The shift towards a 10-entity structure is a move that tries to reconcile the opposition at a local government level, but as Manji points out, “we’re still concerned about the financial structure of the proposed new water entities.”
Manji continues to call for the Government to establish a Ministry of Water Works to develop a 30-year infrastructure plan to upgrade our water infrastructure creating economies of scale. The infrastructure plan would be funded by Central Government and iwi interests would be addressed at a local level. The Ministry of Water Works would also work closely with the newly established water regulator, Taumata Arowai.
Another contentious feature of the refreshed Three Waters proposal is the balance sheet separation which some opponents have described as asset theft. By establishing off-Crown balance sheet entities, the Government is simply shifting debt obligations, but increasing costs and introducing a higher risk profile.
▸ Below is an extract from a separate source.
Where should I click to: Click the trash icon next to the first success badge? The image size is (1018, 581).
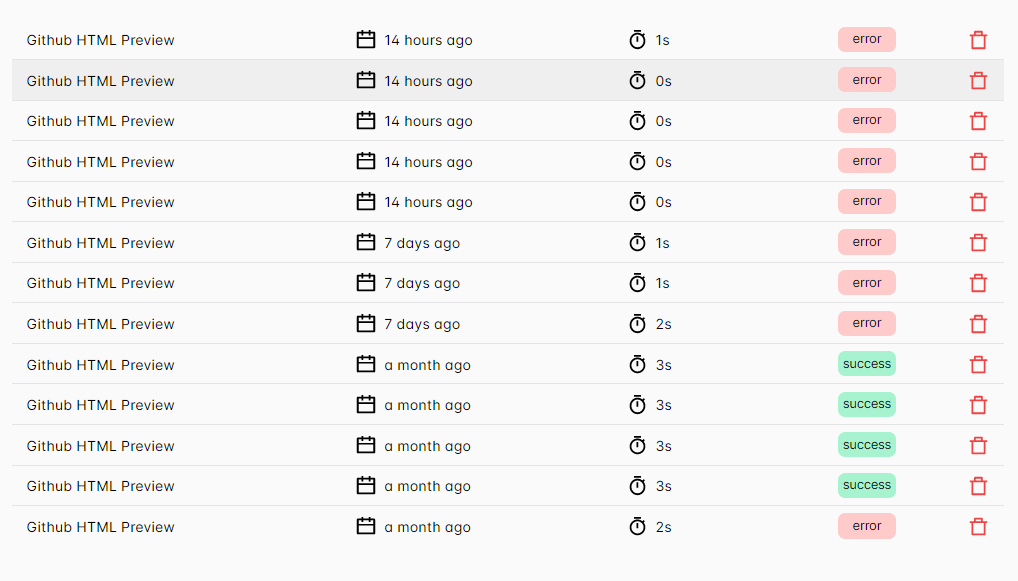pyautogui.click(x=978, y=364)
Local Government is being asked to move 30 percent or more of its balance sheet and transfer those assets to new and untested structures.
“Without a strategy for what the future of Local Government structures will look like, it’s just a highly risky proposition that doesn’t prepare for any future changes.”
The Opportunities Party believes that the Three Waters proposal needs to be urgently reconsidered. “If we want to ensure safe and clean drinking water and a wastewater system that works, we need to establish a cheaper, more secure and efficient funding model to oversee water infrastructure upgrades in New Zealand.”